10 d) Após o preenchimento da proveta até o nível pré-estabelecido, então a proveta é deixada em repouso por 20 minutos. e) Após os 20 minutos de repouso da proveta, com a mistura; Então, é introduzido um bastão padronizado na proveta, e este bastão repousa sobre o agregado sedimentado no fundo da proveta. f) Na sequência, com o auxílio do bastão repousando sobre o material sedimentado no fundo da proveta graduada determina-se h2, que corresponde a altura do material sedimentado, e que tem como referência a base da proveta. g) Após a leitura de h2; Então, determina-se a altura h1 do material mais escuro, que está em suspensão na proveta. h) A altura h1 do material mais escuro, que está em suspensão, é mediada com referência à base da proveta. i) Finalmente, o equivalente de areia do agregado e medido com base na eq.(1.1). h2 EA.100 h1 (1.1) Em que: EA = equivalente de areia do agregado (%); h2 = altura do material sedimentado na proveta (mm); e h1 = altura do material mais escuro em suspensão (mm). OBS. As leituras de h1 e h2 são feitas na própria proveta em relação a base da proveta. A Figura 1.4 ilustra os equipamentos utilizados no ensaio equivalente de areia, os quais são: cápsula de volume padronizado; proveta graduada; bastão para determinar a altura do material sedimentado; e tubo lavador que preenche a proveta com a solução. Na parte central da Figura 1.4 é ilustrado como são feitas as medidas das alturas h1 e h2.

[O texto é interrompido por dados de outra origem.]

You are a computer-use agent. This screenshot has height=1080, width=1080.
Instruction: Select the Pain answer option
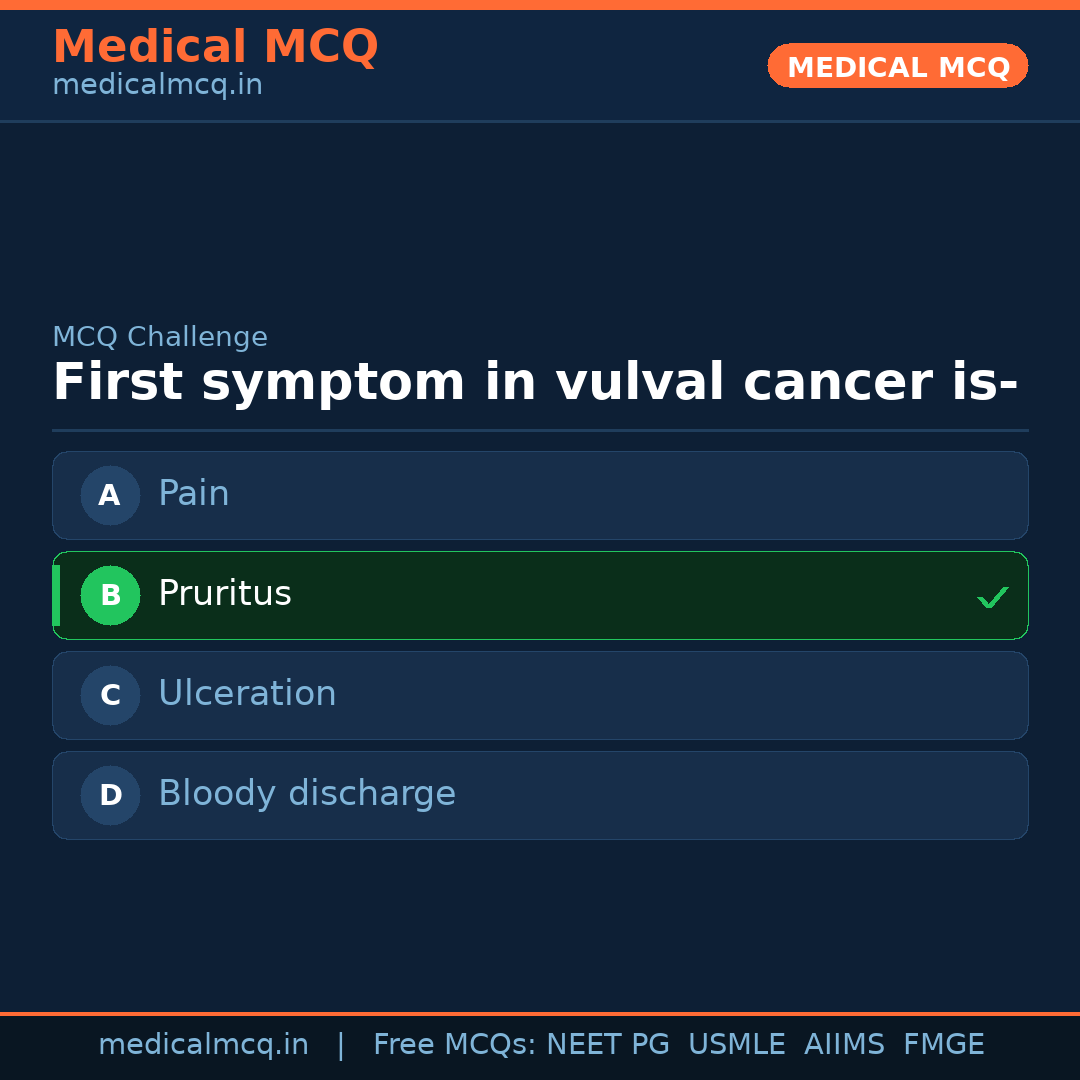tap(540, 494)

11 Figura 1.4 - Equipamentos utilizados no ensaio equivalente de areia, os quais são: cápsula de volume padronizado; proveta graduada; bastão para determinar a altura do material sedimentado; e tubo lavador que preenche a proveta com a solução iii) Agregado apto a ser utilizado para fabricação de concreto asfáltico usinado a quente (CAUQ) O agregado que apresentar um equivalente de areia maior ou igual a 55% (EA 55%) poderá ser utilizado para produção de concreto asfáltico usinado a quente (CAUQ). 1.6 Resistência a abrasão do agregado a ser utilizado em misturas asfálticas 1.6.1 Introdução Durante os processos de manuseio, transporte, fabricação e execução de revestimentos asfálticos, tem-se que os agregados estão sujeitos à quebras e abrasão. OBS. Abrasão é o desgaste do agregado causado pelo atrito entre as partículas. Os agregados a serem utilizados nas misturas asfálticas devem resistir à quebras, desagregação de partículas e a desintegração química.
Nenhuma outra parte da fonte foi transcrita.